At the conclusion of a lecture on shalom bayit – how to create peace in one’s home, I asked the audience if they had any comments or questions. A hand shot up in the back. It was the teenaged girl who had come to help set up the room for the program.
“Everything you said tonight is true,” she said. “Especially what you said about the fighting. If only my parents were here to hear your words. I get so upset, sometimes even frightened when there is all this arguing going on in our house. I wish I could tell this to my parents. So all of you sitting here tonight, please take this message home. ”
Here, then, is this young teen’s wish; perhaps her parents may be reading this article. There are too many kids out there who cannot express themselves but hope that perhaps their parents can come to a better place of understanding.
1. Stop Fighting in Front of Us
Our family is in chaos. Behind the social mask we wear we are disconnected. Whenever you fight it makes us feel vulnerable. We know that it is not possible to always get along, but why can’t you disagree with dignity? Why can’t you have your discussions privately and respectfully? Why must you wage your battles in front of us? Whether it is cold war or heated arguments, it doesn’t matter. Both wear us down and make us feel as if our home is not a safe haven. We do not want to live in a battle zone. We will start looking for other places and people to spend our time with. We will seek an escape.
2. Don't Argue about Us
To o often you quarrel about the way the other one parents. You accuse Daddy of not knowing how to do anything right with us. You accuse Mommy of letting us get out of control. You act as if we are a burden. When we see you fighting because of us, we feel responsible for your arguments. We think that we are the ones to blame because you can’t seem to get along. We find ourselves feeling guilty and trying to make the hurt disappear. We struggle to help you find resolution. “Don’t worry," we say, as we try to wipe away Mommy’s tears. “It’s okay, Daddy,” we say bravely, when things don’t turn out perfectly. We just want to live in peace.
3. Don't Use Us as Pawns
Don’t give each other the silent treatment and expect us to carry messages between the two of you. “Tell Daddy I’m going out” when Daddy is standing right in front of you, or “Tell Mommy I’m not hungry now” when she is sitting at the same table as you. This makes our life dark and complicated.
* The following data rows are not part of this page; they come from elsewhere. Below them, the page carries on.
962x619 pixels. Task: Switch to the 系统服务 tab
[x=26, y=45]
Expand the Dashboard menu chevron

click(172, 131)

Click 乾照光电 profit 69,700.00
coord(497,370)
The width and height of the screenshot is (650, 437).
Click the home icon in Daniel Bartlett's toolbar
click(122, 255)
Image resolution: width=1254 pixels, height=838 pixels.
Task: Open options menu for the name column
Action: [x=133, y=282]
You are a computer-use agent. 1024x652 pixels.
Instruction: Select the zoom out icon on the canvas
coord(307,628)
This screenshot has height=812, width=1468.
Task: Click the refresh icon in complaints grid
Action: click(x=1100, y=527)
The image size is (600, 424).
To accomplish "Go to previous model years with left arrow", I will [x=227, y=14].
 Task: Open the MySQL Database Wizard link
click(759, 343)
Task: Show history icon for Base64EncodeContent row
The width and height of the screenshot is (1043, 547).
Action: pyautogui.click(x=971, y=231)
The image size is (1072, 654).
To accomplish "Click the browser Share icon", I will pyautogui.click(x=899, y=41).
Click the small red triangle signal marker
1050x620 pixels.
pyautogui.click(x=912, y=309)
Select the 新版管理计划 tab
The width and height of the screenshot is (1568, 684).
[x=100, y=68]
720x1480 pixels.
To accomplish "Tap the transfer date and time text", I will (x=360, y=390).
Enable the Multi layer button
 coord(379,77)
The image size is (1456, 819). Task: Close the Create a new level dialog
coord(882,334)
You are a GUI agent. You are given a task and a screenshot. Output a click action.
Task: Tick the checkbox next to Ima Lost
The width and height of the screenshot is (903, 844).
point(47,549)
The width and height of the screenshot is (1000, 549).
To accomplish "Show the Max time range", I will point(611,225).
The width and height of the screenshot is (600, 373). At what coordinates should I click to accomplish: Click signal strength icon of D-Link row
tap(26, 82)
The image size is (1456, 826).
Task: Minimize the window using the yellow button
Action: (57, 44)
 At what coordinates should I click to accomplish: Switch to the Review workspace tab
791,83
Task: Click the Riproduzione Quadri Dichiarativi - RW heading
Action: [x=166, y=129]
How can we ever expect to learn how to communicate with our own spouses if we see such dysfunctional communication between the two of you? We are your children, not chess pieces that are manipulated till you reach a moment of check mate.
4. Don't Undermine Each Other
When we ask Mommy if we can go to a sleepover and she says “no, not on a school night,” and then we run to Daddy, and he says “yes, what’s the big deal?” we smell weakness. We see that you are not in sync and we know that we can manipulate you. It may sound funny but we would rather believe that that two of you stand together and firm as one unit. Even if we don’t like what you say, we feel strength when you agree and say it together. It means that our family is solid. We need you to speak with one voice. It removes the confusion and does not allow us to speak with chutzpah. Because you must know, Mommy and Daddy, that chutzpah and disrespect come when you do not respect each other’s opinions. How can we respect you if you do not respect each other? And a home filled with disrespect has toxins in the air.
While it is not always easy for us to live together as families, we can decide to live by certain rules of dignity, even when we disagree. No matter how stressed or challenged we feel, we must know in our heart of hearts that we have been given precious children to watch over and take care of. They are priceless gifts. Let us resolve to build homes in which they feel secure and loved. Let us wake up each morning and ask ourselves what we can do to raise the next generation successfully. And one day we will have the joy of watching our children build their own havens, knowing that we have shown them the way.